In “High Price: A Neuroscientist’s Journey of Self-Discovery That Challenges Everything You Know About Drugs and Society,” Hart draws on his more than 22 years of professional experience and personal observations of people addicted to drugs while growing up in a tough neighborhood.

For years, the study of drugs has relied on animal testing, but Hart contended the best way to determine the effect of drugs on human is to study the people who use them.

Hart’s book is part memoir and part research, including his findings that reveal a new perspective on commonly held ideas about drugs, poverty, race and why America’s War on Drugs is failing.

“Much of what we are doing in terms of drug education, treatment, and public policy is inconsistent with scientific data,” Hart wrote in his book. “In order to come to terms with what I have seen in the lab and read in the scientific literature, there is nothing else to do but speak out.”

He said that research has shown that only about 10 to 15 percent of those who use illicit drugs are actually addicted and that drugs have been blamed for a myriad of social problems, including crime and domestic violence, which have their roots in areas beyond drug abuse.

“Drugs are not as dangerous as we have made them out to be,” Hart said in an interview with WNYC in New York. “I’m trying to get people to use the data, the empirical evidence, and when you do that, you realize that we have been lied to, the public has been lied to.”

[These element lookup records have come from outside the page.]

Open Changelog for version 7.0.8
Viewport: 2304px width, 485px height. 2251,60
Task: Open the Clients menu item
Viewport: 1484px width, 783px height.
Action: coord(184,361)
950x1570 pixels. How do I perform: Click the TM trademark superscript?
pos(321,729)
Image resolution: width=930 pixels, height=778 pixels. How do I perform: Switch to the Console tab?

Hart is an associate professor of psychology in both the departments of psychiatry and psychology at Columbia University, and director of the Residential Studies and Methamphetamine Research Laboratories at the New York State Psychiatric Institute.

One of his major areas of research is a focus on the interactions between commonly abused drugs and the biological and environmental factors that impact human behavior and physiology.

For many people, Hart argued, it is the social and legal consequences of drug use that plague many, moreso than addiction, especially in the black community.

“More than 50 percent of the guys who I grew up with spent time in jail on some drug-related charge,” said Hart, who supports decriminalization of most drug use. “It’s always some minor trafficking or possession charge. It’s so normalized.”

Hart has even taken the stand and submitted written testimony in family court cases around New York City, advocating for children not to be taken from their parents, even if the adults tested positive for marijuana.

Not everyone agrees with Hart’s argument, including Dr. Herb Kleber, deputy drug czar under President George H.W. Bush and the man who hired Hart.

“I don’t think legalization is the answer,” he told WNYC. “We don’t want to lose a generation by making these drugs more readily available.”

Hart said he doesn’t support legalization and he has warned that many street drugs are cut with substances that are more dangerous than the drugs themselves.

He said he would rather see a drug policy that is steeped in solid scientific data than tactics that he said are designed primarily to scare people away from drug use.